Dean shakes his head. "Probably not."

The next three blocks pass in nearly perfect silence, marred only by the occasional grunt from Cas as the pace picks up. Explaining what happened to the nurse at the check-in desk is goddamn surreal: Dean jumps in, starting to tell her about how Travis and Wayne roughed him up… but when he gets to his own involvement, he chokes up. Some guilty sensation stings at the insides of his lungs — and Cas jumps in to say that Dean's a concerned friend and helped him get down from campus. As the nurse eyes them — more than a little suspiciously — Dean puts on his best 'we are lying, but oh, God, please believe us, we are just too damn charming for you not to' grin. The nurse rolls her eyes, demands Castiel's wrist, and slaps a purple plastic bracelet on it. Adjusting his hold on Cas's hip, Dean leads him over to the rows of chairs and sits them down. He wants to say something, anything — but the lack of words between them drags on for far too long, until Dean wonders if all he can hear anymore is the ticking of the clock on the wall and the obnoxious teenager picking ringtones for her iPhone without regard for the other people here.

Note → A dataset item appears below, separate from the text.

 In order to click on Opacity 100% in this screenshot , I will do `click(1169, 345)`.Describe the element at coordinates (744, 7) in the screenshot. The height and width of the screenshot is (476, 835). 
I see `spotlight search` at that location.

"You know, you don't have to stay with me," Cas finally announces, keeping his voice down and glancing around as though he expects his father to come bursting through the doors at any minute.

"Yeah, well, I want to." Looking away from a lady who's come in with her sick kid, Dean sighs. "Cas," he whispers, just for the two of them to hear, because it's now or never and he needs to get this off his chest. "You know… Anything I said back there with the guys, and jerking on your arm… getting you on your knees like that… You know I didn't mean it, right?"

Cas nods. "And I told you that I forgive you." He wrinkles his nose, looking Dean up and down; his hand feels right at home on Dean's shoulder. "If you hadn't stepped in, they might have hung around and managed to do worse. Compared to other possibilities, this set of injuries isn't all that bad."

Dean doesn't know if he has the heart to point out that not all that bad still isn't good — but then one of the nurses calls out, "Castiel Novak," and he finds he doesn't have to. As he leads Cas back — feeling something like a hug when he snakes Cas's arm around his shoulders — Dean appraises the woman who's going to be looking out for him today — her smile looks genuine, if tired, and her scrubs have cartoon puppies on them. At least, he figures, she's better than the stupid bitches at the ER back in Lawrence.